PROBLEM STATEMENT: Look through the data below. Collect every line where the word "Insert" occurs.

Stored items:
------------------------------------------------------------
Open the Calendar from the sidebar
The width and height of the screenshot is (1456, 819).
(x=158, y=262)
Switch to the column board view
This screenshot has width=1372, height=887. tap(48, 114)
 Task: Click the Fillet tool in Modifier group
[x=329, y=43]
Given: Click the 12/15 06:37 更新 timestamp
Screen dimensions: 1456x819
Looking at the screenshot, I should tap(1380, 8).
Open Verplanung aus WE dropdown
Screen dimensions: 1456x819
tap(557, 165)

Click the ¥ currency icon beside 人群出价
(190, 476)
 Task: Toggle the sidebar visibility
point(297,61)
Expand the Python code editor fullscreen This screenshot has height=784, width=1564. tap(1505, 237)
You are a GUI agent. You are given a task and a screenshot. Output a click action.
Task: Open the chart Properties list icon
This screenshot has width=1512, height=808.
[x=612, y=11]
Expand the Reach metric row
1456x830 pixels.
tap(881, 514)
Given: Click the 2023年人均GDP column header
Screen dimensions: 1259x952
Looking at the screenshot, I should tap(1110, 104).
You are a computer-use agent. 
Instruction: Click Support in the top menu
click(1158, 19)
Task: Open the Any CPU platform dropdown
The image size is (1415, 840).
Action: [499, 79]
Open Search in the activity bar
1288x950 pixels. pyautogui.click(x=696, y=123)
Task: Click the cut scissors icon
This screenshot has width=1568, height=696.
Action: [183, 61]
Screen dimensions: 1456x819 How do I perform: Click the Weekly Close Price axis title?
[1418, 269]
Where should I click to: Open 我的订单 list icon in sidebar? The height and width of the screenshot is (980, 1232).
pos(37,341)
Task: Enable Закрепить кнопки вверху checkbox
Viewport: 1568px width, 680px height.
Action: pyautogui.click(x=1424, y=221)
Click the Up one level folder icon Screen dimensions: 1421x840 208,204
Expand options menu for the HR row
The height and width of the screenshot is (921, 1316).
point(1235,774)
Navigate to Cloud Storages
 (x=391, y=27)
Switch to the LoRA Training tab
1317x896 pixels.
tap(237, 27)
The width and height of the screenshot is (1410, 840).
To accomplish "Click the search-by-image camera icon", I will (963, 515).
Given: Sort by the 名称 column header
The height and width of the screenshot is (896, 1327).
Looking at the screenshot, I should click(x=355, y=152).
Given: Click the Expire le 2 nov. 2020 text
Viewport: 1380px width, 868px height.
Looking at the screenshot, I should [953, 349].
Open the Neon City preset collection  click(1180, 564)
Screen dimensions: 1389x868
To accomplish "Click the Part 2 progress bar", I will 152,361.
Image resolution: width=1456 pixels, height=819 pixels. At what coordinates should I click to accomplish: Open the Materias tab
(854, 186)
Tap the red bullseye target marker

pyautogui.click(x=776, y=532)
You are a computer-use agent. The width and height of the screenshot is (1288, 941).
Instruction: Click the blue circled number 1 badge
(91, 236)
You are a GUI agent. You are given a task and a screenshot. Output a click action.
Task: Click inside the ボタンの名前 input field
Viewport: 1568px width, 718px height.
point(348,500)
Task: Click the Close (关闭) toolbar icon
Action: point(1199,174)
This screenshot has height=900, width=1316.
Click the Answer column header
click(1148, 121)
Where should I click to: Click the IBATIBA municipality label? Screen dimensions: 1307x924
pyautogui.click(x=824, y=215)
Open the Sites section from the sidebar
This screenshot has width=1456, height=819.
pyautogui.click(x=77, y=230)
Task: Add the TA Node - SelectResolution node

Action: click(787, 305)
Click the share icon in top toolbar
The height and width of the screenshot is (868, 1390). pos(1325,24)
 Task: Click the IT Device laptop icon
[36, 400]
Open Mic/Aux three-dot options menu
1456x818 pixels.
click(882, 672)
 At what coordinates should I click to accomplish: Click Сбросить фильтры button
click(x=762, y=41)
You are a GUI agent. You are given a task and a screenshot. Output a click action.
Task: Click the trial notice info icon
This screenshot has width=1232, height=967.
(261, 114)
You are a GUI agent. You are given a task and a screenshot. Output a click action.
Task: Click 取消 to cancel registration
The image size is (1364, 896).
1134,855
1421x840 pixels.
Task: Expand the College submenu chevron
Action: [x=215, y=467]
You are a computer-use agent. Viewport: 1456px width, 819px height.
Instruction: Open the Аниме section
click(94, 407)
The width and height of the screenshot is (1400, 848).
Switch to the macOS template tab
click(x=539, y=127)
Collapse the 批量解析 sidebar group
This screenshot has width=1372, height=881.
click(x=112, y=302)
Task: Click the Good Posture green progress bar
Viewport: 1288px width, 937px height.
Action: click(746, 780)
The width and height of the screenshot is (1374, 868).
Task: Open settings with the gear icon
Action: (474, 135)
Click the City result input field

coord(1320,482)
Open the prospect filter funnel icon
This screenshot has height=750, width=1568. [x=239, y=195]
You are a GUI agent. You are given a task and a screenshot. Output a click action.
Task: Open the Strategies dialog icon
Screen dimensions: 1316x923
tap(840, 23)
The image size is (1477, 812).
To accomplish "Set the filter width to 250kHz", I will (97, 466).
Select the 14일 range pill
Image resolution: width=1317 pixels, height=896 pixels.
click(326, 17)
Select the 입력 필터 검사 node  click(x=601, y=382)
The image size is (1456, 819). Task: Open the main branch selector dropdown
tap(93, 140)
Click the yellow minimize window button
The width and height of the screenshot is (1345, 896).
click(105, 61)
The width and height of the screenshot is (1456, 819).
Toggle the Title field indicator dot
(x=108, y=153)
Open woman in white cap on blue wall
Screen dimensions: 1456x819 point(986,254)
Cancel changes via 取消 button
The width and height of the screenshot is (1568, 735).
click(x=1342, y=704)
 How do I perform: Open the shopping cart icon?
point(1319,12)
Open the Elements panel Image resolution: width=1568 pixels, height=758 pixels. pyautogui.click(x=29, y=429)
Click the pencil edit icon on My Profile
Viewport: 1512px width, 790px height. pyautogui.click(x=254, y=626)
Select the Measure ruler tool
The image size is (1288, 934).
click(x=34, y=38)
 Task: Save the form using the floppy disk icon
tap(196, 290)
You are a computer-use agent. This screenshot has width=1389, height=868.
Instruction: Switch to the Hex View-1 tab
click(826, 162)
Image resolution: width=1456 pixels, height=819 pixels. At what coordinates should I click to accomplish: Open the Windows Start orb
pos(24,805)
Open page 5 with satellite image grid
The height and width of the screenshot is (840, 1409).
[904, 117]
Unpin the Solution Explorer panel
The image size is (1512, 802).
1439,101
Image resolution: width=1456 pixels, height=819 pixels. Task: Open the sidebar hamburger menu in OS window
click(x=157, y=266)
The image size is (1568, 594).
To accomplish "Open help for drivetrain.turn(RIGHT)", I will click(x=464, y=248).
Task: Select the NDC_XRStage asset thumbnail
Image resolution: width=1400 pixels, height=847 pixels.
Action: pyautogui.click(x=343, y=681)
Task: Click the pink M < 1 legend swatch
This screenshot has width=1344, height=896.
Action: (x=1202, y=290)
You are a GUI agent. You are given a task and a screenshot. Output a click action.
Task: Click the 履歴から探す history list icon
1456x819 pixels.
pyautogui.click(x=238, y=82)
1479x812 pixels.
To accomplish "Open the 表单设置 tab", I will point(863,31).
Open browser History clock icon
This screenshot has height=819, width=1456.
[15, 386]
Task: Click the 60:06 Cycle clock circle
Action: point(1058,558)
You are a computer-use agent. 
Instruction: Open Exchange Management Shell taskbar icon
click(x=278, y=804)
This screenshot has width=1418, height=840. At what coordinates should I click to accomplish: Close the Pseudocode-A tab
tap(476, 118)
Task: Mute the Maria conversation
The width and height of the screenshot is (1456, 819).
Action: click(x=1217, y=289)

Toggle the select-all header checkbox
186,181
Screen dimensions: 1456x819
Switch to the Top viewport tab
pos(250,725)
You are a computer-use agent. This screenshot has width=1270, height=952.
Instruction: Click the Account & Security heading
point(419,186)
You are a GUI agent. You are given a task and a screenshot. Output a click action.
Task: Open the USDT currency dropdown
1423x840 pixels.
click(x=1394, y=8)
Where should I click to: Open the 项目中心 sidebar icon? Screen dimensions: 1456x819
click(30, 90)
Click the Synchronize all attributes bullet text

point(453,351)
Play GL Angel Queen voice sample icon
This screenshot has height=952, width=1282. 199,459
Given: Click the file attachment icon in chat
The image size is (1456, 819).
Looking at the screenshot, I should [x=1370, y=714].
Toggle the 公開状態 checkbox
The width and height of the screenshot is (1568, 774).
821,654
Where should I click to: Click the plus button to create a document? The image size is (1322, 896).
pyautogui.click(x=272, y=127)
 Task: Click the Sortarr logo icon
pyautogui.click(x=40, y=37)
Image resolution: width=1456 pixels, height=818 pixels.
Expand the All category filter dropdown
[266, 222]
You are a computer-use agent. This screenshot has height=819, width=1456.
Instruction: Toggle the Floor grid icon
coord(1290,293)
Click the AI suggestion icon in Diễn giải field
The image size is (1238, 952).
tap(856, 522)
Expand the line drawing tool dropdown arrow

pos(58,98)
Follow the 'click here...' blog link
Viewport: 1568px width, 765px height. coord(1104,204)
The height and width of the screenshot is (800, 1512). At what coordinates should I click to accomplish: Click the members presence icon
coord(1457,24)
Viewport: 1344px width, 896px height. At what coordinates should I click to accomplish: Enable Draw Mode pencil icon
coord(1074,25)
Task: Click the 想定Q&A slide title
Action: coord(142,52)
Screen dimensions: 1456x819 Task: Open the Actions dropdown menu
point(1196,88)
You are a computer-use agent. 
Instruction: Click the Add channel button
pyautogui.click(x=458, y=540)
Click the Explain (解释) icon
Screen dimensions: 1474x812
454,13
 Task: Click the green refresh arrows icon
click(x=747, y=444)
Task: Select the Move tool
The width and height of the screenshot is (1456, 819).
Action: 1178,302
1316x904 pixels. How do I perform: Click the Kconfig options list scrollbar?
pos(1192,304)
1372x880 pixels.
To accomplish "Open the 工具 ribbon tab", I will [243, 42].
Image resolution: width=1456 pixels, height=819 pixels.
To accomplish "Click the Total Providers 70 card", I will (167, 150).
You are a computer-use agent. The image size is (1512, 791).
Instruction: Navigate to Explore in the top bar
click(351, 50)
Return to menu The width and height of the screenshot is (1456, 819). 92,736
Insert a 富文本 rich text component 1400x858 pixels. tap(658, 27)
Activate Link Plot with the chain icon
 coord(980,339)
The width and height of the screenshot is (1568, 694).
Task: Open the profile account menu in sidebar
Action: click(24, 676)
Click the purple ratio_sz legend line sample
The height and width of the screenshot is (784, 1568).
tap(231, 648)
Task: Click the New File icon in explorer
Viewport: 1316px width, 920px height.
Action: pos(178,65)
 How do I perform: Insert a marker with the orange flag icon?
------------------------------------------------------------
OUTPUT:
Insert a 富文本 rich text component 1400x858 pixels. tap(658, 27)
 How do I perform: Insert a marker with the orange flag icon?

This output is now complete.